What to produce: Everything from the line containing "[Logo_GemeindeSpeichersdorf_4C_500px] (434, 50)" to the end of the records below should be repeated exactly, with no other lines added.

Data extract:
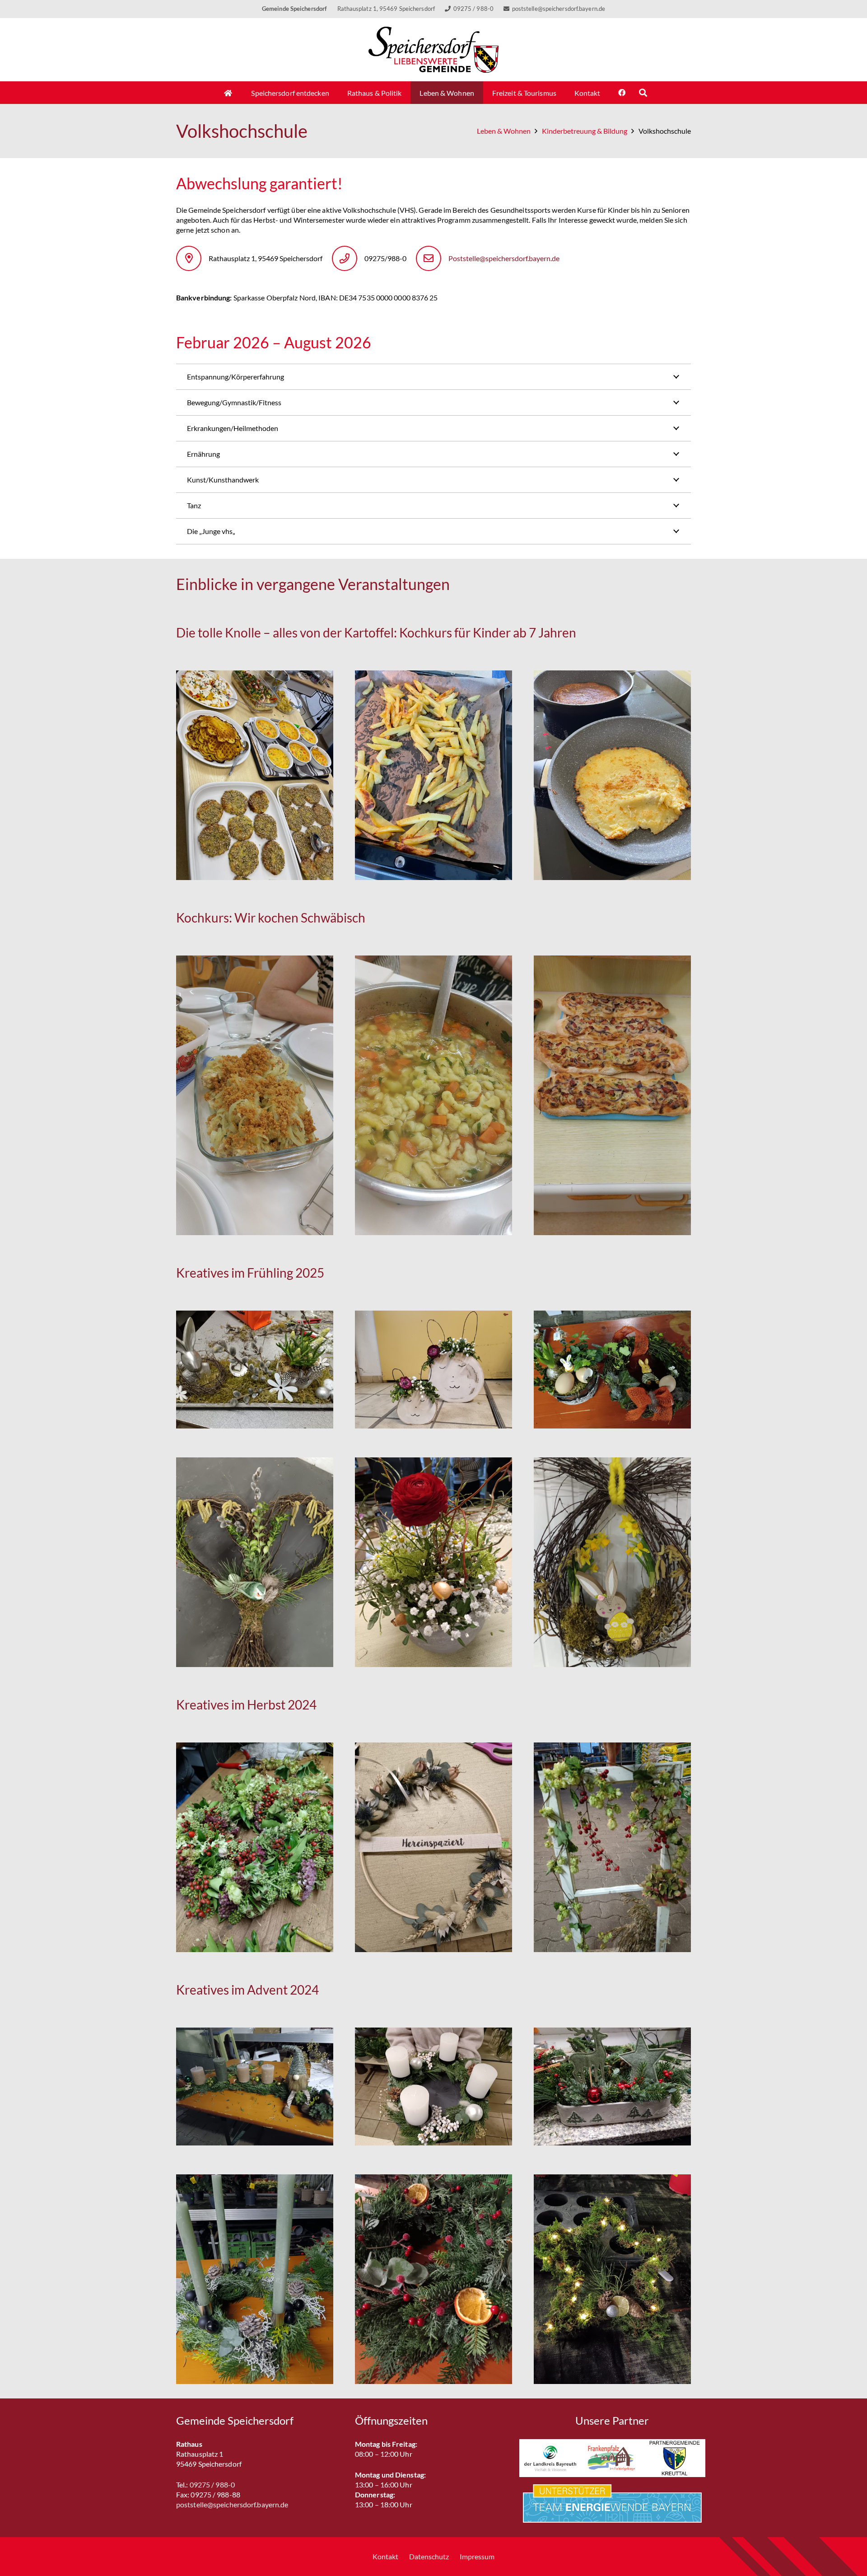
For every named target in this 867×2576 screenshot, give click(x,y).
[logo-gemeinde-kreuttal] (674, 2458)
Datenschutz (429, 2556)
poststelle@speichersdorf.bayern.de (232, 2504)
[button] (643, 93)
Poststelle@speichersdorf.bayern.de (503, 258)
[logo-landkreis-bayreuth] (550, 2458)
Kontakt (385, 2556)
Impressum (477, 2556)
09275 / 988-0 (212, 2484)
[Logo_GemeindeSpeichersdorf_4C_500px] (434, 50)
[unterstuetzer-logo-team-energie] (612, 2503)
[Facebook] (622, 92)
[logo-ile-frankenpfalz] (612, 2458)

Answer section:
[Logo_GemeindeSpeichersdorf_4C_500px] (434, 50)
[unterstuetzer-logo-team-energie] (612, 2503)
[Facebook] (622, 92)
[logo-ile-frankenpfalz] (612, 2458)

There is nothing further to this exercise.